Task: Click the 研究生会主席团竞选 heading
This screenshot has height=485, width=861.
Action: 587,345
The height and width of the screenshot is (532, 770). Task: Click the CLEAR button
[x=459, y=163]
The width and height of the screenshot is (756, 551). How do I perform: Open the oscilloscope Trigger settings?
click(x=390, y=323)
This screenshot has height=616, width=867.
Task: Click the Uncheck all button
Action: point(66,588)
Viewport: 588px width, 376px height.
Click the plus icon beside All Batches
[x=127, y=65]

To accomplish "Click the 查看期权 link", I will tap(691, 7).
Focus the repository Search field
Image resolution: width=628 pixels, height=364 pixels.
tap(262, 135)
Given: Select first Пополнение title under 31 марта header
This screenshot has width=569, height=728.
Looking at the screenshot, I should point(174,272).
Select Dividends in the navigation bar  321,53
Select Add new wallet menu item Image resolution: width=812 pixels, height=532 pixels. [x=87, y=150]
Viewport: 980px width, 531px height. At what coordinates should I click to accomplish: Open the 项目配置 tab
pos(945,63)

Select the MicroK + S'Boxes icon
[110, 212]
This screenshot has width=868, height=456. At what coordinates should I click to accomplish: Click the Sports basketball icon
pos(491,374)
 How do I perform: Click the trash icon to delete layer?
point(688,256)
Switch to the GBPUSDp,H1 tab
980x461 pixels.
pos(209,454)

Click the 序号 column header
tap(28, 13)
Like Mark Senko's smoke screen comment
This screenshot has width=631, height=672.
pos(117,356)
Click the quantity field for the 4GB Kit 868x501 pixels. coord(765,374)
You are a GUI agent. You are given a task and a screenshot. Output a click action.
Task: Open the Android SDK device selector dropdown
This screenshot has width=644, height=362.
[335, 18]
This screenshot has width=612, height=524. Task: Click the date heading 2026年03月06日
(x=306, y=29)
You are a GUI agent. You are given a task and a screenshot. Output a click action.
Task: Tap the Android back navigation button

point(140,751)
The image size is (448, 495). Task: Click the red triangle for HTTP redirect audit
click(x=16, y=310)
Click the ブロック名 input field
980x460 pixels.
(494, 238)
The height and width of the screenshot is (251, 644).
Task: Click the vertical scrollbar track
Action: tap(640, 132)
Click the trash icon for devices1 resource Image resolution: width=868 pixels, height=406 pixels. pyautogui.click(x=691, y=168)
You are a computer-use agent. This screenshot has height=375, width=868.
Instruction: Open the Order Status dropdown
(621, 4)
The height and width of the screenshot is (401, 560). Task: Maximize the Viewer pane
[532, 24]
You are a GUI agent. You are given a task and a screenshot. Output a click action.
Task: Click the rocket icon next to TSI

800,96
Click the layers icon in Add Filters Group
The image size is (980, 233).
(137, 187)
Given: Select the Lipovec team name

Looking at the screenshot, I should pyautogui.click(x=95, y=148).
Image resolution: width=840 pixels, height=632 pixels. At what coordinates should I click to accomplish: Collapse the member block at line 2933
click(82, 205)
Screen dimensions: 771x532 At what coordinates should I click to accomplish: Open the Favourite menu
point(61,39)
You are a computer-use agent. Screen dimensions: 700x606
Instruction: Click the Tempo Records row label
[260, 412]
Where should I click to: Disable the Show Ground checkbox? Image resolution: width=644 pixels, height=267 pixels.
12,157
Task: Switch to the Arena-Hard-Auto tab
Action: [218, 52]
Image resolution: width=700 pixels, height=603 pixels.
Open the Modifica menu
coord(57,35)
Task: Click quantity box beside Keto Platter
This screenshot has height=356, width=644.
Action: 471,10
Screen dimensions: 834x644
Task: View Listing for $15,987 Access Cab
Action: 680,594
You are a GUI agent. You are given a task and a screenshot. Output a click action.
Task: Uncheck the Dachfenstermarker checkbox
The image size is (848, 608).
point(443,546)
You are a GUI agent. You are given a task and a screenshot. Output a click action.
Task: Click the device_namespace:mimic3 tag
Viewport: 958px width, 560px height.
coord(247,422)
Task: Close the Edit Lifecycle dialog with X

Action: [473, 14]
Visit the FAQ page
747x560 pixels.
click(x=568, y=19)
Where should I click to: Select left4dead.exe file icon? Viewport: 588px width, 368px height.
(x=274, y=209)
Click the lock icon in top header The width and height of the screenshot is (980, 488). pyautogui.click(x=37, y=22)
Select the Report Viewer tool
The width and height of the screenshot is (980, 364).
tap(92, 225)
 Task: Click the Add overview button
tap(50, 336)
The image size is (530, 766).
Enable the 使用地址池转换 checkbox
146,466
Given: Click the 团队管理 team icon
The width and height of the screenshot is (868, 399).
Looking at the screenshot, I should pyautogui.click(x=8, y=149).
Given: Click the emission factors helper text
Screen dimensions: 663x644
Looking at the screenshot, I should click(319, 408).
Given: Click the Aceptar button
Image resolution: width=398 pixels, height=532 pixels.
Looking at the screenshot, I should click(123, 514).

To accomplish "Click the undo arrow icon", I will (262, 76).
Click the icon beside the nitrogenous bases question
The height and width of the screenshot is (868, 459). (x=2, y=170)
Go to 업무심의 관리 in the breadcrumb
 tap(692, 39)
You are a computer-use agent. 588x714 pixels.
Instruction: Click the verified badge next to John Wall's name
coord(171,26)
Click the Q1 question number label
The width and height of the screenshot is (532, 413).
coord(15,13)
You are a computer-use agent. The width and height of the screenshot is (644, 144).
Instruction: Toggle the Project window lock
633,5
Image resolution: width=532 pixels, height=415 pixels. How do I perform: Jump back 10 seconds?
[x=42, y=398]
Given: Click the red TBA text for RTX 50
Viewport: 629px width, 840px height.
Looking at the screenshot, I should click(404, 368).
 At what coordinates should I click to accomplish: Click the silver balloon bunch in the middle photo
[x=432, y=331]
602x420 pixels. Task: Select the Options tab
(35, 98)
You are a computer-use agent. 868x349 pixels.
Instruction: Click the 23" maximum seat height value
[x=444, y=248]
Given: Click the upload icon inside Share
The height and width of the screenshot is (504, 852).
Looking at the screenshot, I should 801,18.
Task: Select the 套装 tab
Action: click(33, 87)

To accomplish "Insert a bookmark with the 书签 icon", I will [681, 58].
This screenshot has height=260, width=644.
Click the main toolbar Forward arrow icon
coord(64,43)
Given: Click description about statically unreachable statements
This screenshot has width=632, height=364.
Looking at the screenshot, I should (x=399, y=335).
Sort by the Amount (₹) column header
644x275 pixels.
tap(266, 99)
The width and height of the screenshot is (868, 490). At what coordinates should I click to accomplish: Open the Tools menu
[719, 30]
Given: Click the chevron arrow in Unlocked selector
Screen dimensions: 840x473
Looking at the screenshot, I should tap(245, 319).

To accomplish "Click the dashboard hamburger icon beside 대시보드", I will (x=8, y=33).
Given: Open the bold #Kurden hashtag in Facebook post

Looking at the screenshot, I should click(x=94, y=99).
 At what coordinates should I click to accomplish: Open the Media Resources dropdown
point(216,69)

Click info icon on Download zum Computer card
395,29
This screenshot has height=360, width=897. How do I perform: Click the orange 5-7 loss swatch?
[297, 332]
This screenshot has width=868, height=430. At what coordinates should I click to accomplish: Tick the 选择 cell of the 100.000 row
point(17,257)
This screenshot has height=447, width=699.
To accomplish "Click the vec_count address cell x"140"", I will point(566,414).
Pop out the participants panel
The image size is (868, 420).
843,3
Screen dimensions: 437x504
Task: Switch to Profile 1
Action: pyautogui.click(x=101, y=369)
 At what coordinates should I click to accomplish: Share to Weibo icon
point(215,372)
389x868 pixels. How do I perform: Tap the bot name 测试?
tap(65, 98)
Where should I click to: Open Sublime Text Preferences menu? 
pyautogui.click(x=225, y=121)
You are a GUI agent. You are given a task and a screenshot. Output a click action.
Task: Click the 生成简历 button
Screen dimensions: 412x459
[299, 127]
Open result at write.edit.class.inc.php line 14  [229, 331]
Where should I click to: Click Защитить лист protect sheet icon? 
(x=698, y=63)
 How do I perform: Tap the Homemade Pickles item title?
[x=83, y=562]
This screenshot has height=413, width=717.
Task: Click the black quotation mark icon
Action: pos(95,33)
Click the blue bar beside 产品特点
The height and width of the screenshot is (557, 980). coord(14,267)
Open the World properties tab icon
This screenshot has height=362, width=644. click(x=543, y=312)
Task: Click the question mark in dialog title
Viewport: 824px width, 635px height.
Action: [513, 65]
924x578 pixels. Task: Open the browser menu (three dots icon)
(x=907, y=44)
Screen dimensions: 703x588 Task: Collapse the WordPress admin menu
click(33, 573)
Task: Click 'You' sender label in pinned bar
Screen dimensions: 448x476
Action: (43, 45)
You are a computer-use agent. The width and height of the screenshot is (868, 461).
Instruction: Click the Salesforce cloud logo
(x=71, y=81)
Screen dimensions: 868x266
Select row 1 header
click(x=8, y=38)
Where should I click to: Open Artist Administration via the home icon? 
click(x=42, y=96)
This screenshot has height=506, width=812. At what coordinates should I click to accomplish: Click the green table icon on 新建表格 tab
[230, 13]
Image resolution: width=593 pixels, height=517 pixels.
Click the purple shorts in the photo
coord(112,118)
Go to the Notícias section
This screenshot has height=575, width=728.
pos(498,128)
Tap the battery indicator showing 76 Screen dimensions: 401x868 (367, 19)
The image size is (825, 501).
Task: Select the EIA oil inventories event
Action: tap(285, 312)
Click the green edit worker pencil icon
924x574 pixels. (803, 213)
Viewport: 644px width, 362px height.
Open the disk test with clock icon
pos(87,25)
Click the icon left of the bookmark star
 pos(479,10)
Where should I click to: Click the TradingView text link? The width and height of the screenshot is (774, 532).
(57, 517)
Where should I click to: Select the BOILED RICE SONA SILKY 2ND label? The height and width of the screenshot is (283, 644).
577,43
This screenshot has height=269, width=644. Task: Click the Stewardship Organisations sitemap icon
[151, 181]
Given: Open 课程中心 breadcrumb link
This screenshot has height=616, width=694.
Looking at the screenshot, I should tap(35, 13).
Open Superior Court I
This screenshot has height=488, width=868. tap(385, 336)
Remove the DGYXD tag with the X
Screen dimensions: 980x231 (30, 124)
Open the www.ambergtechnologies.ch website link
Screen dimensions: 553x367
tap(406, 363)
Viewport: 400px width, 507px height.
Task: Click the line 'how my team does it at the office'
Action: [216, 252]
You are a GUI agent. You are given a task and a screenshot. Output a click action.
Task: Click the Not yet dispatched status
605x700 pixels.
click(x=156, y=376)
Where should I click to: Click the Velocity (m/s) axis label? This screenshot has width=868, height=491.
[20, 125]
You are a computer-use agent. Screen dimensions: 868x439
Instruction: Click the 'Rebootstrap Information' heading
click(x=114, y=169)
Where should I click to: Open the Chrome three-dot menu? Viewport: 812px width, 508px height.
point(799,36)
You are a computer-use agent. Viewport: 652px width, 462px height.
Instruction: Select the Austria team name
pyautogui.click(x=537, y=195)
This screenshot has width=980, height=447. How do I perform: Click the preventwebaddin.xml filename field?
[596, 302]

**WHAT NEEDS TO BE DONE:** Please tally the lines of the entries that hold "quantity" and give only the resulting number.

**RESPONSE BELOW:** 2